Ainda segundo o coordenador do IBGE, a subutilização da força de trabalho não vem acompanhada de um crescimento da ocupação ou do emprego com carteira assinada. “Ela mostra um processo de redução de carteira, aumento do emprego informal e de redução de outra parcela do emprego formal, que é o trabalho por conta própria”, afirma.
Crise e informalidade
Em toda crise é assim: o trabalho formal é o primeiro a retrair. Inicialmente, um empregado demitido recebe suas verbas indenizatórias e, muitas vezes, parte para a informalidade ou para o trabalho por conta própria. A qualidade do emprego cai, afinal, não há os direitos garantidos pela CLT, mas os níveis de ocupação ainda permanecem estáveis.
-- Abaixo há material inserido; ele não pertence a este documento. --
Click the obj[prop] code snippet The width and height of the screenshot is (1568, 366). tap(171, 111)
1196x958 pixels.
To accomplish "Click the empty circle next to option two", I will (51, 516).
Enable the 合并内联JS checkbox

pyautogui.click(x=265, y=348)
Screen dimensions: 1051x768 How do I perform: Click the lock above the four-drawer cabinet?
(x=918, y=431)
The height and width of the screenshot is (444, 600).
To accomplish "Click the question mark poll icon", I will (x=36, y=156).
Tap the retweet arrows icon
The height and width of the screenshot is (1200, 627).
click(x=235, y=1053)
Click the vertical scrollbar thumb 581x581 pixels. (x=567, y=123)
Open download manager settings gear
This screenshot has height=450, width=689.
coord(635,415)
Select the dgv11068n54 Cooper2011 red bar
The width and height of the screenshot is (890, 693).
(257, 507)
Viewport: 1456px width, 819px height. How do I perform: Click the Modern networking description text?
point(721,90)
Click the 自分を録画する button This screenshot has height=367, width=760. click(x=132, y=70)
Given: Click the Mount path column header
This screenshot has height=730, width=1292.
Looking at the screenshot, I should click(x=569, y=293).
Apenas num segundo momento o emprego desprotegido começa a sentir os efeitos da crise. Com a roda do consumo girando mais devagar, quase parando, ou girando para trás, o poder aquisitivo cai e nem mesmo a informalidade tem espaço.
É o que acontece nos últimos dois anos, com a perda de 2,7 milhões de postos de trabalho com carteira. Apenas nos últimos 12 meses foram 1,784 milhão de vagas formais a menos – somando setor privado registrado e conta própria – enquanto o setor privado sem carteira assinada criou menos da metade disso, 409 mil vagas. A conta não fecha.
“Isso denota que o estrago da crise, além dela destruir postos de trabalho, reduz de forma drástica o trabalho registrado. O mercado até começa a ganhar emprego informal, mas como a crise é muito forte, nem o emprego informal se sustenta”, explica Azeredo.
Para o professor Dedecca, embora o ciclo de recuperação do emprego comece pela informalidade em todas as crises, certamente a curva agora será mais longa. “Havia uma expectativa, embora lenta, de reaquecimento ainda este ano, com recuperação até 2020. Com a crise política tudo ficou bem mais conturbado. Estávamos em compasso de espera e veio o strike”, afirma, se referindo ao aprofundamento da crise política causado pelas delações de Joesley Batista. “Num contexto em que a recuperação depende tanto de fatores políticos, o ciclo tende a ser mais longo”, explica o economista.
E a crise econômica associada à política tem um aspecto fundamental, que é a confiança. Diante da incerteza sobre a próprio emprego e a própria renda, o consumo patina, o empresário não contrata. “A percepção de quem é consumidor e de quem é investidor é que faz a gente entrar nesse ciclo”, lembra Cimar Azeredo.
E carteira de trabalho assinada está diretamente relacionada à confiança e segurança. “O que a carteira significa? O trabalhador está recolhendo para a Previdência, para o FGTS, vai ter um plano de saúde, o auxílio transporte, uma série de garantias. E vai dar o principal ao trabalhador: o passaporte ao crédito para fazer o mercado andar. A falta da carteira atinge a estabilidade do empregado”, resume Azeredo.